Ensino Fundamental

10º Concurso de Crônicas

13/09

 

A rotina e os pequenos incidentes do dia a dia transformados em escrita tomam a forma de crônicas. Nelas, o cotidiano transparece através de palavras. Para captar a essência dos detalhes e da simplicidade desse gênero literário, os alunos do 9º ano do Ensino Fundamental participaram de um Concurso de Crônicas com a professora de Produção Textual, Karla Faria.

Em sua décima edição, o Concurso de Crônicas contou com quatro temas centrais, que inspiraram os alunos: “Bullying”; “Os livros e o futuro”; “A música que embala meu cotidiano” e “Eu e meu quarto, meu quarto e eu”. As seis melhores crônicas foram premiadas e apresentadas, através da leitura dos colegas.

A aluna Juliana Zolotar fez a logo arte do evento, que retrata os óculos do cronista como “janelas para o mundo”, e conta: “Gostei muito de ter participado fazendo a arte. Acho que o mais legal é podermos exercitar nossa criatividade como quisermos”.

Os alunos Gabriel Gava e Sophia Potz ainda se apresentaram tocando e cantando duas músicas: Black Bird e Seven Nation Army. Sophia Potz conta: “Eu fiquei muito feliz de poder participar do evento com duas coisas que eu gosto muito de fazer, que são tocar e ler. Não fiquei triste por não ter ganhado, na verdade achei muito melhor participar desta forma e poder prestigiar os meus amigos”.

 

A aluna Flávia Brady ficou em primeiro lugar com a sua crônica
“Pronomes singulares”. Ela relata: “Eu sempre gostei muito de escrever porque é uma forma de colocar nossos sentimentos em palavras e a crônica é exatamente isso, ela retrata o que você vive, no seu cotidiano”.

 

Leia abaixo a crônica vencedora:

 

Pronomes singulares

 

Teu e único. O que te faz criança. O que te faz rainha, guerreira. Assim como cada ser há um império. Próprio.

Há um lugar que vou, onde ninguém me conhece. Com uma brisa leve que paira pelo ar primaveril, campos de lavanda crescem por todos os lados. E bem no final do caminho há uma casa branca, com janelas marfins.

Há um lugar que vou, onde ninguém me identifica. As ondas batem e a maresia me apazigua. Eu respiro e ela me lê, como uma fábula. Ando e meus dedos se entrelaçam com a areia cheia de conchas. Finalmente, o calafrio da água chega até meus cabelos e eu abro os olhos, que refletem a imensidão.
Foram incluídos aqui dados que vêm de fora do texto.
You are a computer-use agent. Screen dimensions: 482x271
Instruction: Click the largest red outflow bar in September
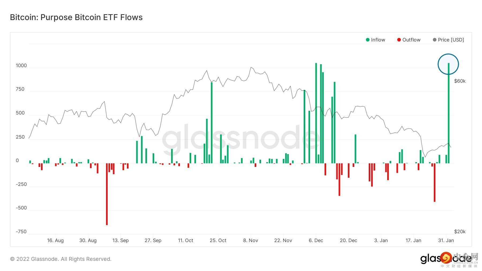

Há um lugar que vou, onde ninguém me enfurece. O ar congelante agita e brinca com meus cabelos, que são iluminados pelo sol vermelho. O céu, agora rosa e laranja, diz-se dono, mas se faz domado por minhas mãos. Tecendo cada nuvem, as asas brancas presentes em minhas costas, parecem não ser suficientes para quem roubou meu sorriso.

Logo, caio nas plumas e penas de todos os travesseiros de minha cama, e olho para o teto. O mesmo sorriso de antes é iluminado pelos raios que ultrapassam as cortinas de pano. Aquelas que protegem o mundo de todos os livros, filmes e histórias que tenho para contar. Muralhas para o império. Próprio. Meu, teu, dela, mas nunca nosso, vosso e nunca delas.